# it was kind of gross, but kind of cute...



## OnlyOno (Apr 4, 2007)

LOL, picasso just deeeeep cleaned her ears out. admittedly, it was kind of gross, but it was cute too. she started out by scratching her head and then her ears, and then she slooowed down and just stuck her back toes into her ear real far. her whole body froze so that she wouldn't poke her brains out, and then she pulled her toes out real slow. and then the gross part was when she stuck her dirty little toes in her mouth and cleaned them off, but hey, what you gonna do? my roommate norma is really upset by the toe-cleaning after grooming, but in a funny way, lol. XD


----------



## 2manyrats (Apr 10, 2007)

hehe, cute.


----------



## fallinstar (Nov 26, 2006)

cute


----------



## Poppyseed (Feb 1, 2007)

OMG! Maybe it's a hairless thing. Bert loves to clean his ears and eat lick off the ear wax as well lol. I havn't seen him get that deep though, but if he were to think about it I bet he would try.


----------



## ladylady (Apr 5, 2007)

Ive seen Lola do that-yum yum


----------



## OnlyOno (Apr 4, 2007)

haha, also cute but gross is the recent obsession with licking between my toes. picasso licks fingers all the time, but she has recently decided that my toes are fabulous and will go crazy for them. tickles a lot, but i shower on a nearly-daily basis, so it can't hurt them, i figure, lol. XD


----------



## LizLovesRats5 (Mar 28, 2007)

Toe Jam and Ear Wax.... YUMMY. :lol:


----------

• PROBLEM REQUIREMENTS
Please reproduce word for word the passage of the forum thread about a rat cleaning her ears that opens with the words containing "## Poppyseed (Feb" and closes with "he would try.".

• SUPPLIED MATERIAL
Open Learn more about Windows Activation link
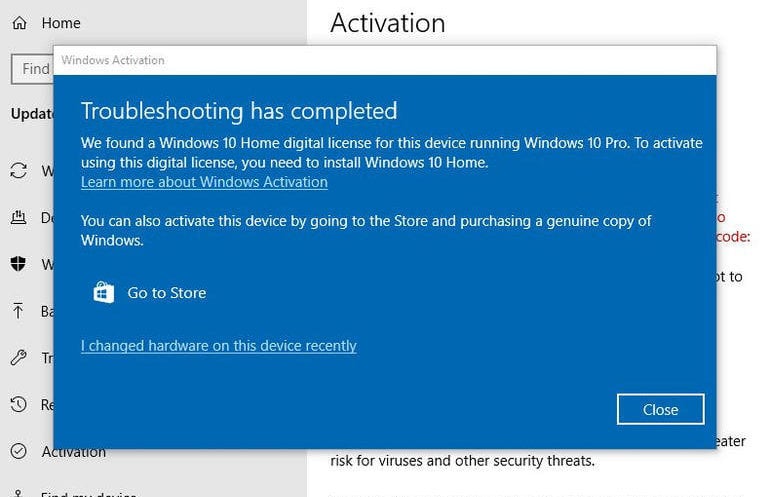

• FINAL RESULT
## Poppyseed (Feb 1, 2007)

OMG! Maybe it's a hairless thing. Bert loves to clean his ears and eat lick off the ear wax as well lol. I havn't seen him get that deep though, but if he were to think about it I bet he would try.